> _STATED PROBLEM_: Pull out each line of the items below that contains the string "with". Case counts, so a line matches only if it has the string in the same case.

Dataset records

***

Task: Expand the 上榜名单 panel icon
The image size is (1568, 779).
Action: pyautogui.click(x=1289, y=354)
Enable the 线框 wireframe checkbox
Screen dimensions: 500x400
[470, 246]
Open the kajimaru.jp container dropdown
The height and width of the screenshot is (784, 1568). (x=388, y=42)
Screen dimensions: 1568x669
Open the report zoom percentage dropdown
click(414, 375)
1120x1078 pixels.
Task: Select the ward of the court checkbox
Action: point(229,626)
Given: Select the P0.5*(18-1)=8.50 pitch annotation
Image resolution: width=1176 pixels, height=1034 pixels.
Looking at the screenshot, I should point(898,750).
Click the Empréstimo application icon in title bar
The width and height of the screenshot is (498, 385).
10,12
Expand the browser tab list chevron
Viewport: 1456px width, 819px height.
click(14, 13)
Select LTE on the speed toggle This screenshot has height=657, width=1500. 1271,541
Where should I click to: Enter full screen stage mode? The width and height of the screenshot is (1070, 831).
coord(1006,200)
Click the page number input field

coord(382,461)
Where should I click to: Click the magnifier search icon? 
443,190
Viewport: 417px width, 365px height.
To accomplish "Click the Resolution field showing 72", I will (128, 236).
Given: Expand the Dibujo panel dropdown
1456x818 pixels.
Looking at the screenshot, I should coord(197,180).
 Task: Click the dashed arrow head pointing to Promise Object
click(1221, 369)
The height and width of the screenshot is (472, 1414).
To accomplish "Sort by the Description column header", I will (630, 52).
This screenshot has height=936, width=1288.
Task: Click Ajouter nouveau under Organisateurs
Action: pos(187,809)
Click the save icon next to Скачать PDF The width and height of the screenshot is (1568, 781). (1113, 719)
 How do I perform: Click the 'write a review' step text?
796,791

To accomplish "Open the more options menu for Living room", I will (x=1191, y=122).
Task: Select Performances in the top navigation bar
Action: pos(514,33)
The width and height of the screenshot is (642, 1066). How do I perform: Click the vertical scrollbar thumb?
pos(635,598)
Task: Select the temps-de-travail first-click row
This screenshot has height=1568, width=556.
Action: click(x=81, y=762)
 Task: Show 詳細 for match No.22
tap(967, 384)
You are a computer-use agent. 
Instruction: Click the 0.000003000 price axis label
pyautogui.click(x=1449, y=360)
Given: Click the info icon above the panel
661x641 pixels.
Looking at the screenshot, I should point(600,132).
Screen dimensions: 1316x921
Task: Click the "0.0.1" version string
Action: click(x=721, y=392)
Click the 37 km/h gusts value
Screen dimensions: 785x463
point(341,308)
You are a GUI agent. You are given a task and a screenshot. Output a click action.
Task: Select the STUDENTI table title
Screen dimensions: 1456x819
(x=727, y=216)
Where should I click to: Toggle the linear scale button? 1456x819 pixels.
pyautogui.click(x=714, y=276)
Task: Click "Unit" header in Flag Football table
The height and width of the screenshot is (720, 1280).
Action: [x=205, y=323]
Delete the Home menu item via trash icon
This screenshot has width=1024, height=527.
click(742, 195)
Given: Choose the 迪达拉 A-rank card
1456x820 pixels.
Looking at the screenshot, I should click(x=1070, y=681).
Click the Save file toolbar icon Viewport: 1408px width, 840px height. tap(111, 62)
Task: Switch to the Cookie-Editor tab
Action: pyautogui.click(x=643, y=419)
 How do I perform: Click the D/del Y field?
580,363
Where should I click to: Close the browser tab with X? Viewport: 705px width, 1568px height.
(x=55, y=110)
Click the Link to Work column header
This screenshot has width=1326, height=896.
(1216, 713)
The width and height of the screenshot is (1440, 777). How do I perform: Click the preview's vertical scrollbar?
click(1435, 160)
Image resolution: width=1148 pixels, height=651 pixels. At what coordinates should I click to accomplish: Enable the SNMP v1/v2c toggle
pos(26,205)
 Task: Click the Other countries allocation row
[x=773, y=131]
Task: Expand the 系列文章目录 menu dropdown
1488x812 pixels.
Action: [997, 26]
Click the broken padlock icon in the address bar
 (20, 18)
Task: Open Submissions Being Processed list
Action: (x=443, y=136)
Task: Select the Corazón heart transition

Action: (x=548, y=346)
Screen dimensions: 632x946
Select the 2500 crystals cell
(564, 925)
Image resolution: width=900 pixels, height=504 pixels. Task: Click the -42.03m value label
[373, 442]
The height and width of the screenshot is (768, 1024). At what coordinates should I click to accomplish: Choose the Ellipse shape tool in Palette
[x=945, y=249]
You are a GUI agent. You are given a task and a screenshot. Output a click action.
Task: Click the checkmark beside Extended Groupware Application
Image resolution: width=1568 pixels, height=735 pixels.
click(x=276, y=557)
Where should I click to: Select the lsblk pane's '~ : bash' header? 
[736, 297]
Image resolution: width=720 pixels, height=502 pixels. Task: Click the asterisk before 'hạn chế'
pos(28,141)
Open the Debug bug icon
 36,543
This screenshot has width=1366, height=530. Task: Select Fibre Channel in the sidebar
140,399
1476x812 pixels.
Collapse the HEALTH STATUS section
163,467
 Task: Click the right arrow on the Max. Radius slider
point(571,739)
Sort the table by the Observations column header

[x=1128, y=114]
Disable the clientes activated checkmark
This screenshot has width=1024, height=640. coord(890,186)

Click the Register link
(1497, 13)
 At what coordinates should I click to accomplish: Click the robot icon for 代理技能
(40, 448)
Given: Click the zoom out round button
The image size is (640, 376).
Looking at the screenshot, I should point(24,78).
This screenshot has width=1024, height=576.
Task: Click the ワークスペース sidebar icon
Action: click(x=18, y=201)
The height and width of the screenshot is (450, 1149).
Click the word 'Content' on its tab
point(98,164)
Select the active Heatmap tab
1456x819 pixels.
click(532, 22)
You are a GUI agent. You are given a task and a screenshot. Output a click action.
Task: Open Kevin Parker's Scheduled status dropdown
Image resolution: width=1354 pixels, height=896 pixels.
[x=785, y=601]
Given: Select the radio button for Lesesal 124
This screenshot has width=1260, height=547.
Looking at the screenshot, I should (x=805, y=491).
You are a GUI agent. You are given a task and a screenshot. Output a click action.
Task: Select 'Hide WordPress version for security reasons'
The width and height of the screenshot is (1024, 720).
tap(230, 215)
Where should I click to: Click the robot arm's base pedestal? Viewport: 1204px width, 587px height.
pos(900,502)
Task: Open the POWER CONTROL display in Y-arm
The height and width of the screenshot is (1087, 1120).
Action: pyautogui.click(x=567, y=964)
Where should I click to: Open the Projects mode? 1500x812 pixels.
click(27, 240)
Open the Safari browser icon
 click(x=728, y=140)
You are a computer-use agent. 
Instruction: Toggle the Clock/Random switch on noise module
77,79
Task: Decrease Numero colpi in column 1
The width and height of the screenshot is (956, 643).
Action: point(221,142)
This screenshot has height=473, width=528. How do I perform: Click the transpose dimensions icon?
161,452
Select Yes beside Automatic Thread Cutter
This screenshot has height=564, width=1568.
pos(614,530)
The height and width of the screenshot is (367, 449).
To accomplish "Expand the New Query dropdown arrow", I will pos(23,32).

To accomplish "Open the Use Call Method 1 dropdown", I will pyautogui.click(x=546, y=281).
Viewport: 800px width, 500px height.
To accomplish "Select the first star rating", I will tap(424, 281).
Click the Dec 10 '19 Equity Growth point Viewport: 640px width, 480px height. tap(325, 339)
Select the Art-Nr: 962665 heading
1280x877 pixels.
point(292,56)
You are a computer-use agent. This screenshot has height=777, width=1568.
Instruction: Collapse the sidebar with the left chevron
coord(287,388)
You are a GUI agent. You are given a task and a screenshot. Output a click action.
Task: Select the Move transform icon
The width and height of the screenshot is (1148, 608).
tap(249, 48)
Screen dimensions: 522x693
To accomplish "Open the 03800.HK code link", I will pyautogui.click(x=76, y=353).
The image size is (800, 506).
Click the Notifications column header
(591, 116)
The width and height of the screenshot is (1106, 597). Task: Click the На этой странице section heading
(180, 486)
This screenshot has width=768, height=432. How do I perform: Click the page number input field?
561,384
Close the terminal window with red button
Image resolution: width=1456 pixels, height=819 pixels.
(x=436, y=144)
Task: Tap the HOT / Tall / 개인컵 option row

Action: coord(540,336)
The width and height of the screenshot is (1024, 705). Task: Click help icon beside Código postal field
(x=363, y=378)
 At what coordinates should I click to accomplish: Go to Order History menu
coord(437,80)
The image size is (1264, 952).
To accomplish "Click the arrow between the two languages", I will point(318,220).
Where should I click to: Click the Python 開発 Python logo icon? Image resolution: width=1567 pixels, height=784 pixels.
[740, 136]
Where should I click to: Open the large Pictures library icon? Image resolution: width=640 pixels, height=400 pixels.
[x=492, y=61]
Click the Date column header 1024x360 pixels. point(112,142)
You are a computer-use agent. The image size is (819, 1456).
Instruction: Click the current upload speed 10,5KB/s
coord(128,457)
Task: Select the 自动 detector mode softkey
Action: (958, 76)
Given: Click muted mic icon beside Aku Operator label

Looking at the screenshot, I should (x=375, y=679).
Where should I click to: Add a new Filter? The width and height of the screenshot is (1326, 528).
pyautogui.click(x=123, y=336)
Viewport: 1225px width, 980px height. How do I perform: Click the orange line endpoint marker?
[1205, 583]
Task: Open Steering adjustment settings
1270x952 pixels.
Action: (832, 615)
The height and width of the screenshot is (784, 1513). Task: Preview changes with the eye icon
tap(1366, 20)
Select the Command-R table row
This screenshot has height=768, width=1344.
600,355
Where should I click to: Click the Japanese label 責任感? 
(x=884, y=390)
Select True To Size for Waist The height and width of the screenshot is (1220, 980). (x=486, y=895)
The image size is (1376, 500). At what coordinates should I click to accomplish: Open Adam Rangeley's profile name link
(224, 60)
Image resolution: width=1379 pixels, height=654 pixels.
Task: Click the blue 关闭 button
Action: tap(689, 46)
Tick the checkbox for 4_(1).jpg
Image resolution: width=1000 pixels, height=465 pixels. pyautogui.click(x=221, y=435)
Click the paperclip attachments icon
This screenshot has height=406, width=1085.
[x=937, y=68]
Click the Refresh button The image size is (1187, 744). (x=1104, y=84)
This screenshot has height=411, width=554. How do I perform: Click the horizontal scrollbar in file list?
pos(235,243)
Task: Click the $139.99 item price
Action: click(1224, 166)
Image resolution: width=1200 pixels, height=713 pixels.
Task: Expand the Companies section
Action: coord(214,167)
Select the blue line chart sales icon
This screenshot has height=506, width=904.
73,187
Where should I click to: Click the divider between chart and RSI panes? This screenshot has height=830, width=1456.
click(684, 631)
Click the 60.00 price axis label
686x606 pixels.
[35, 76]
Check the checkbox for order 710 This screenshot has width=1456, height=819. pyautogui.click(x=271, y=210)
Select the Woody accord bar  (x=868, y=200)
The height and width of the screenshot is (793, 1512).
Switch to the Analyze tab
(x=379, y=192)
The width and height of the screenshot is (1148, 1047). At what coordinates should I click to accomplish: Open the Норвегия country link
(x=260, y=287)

***

> _FULL RESPONSE_:
Where should I click to: Close the browser tab with X? Viewport: 705px width, 1568px height.
Instruction: Collapse the sidebar with the left chevron
Close the terminal window with red button
The height and width of the screenshot is (784, 1513). Task: Preview changes with the eye icon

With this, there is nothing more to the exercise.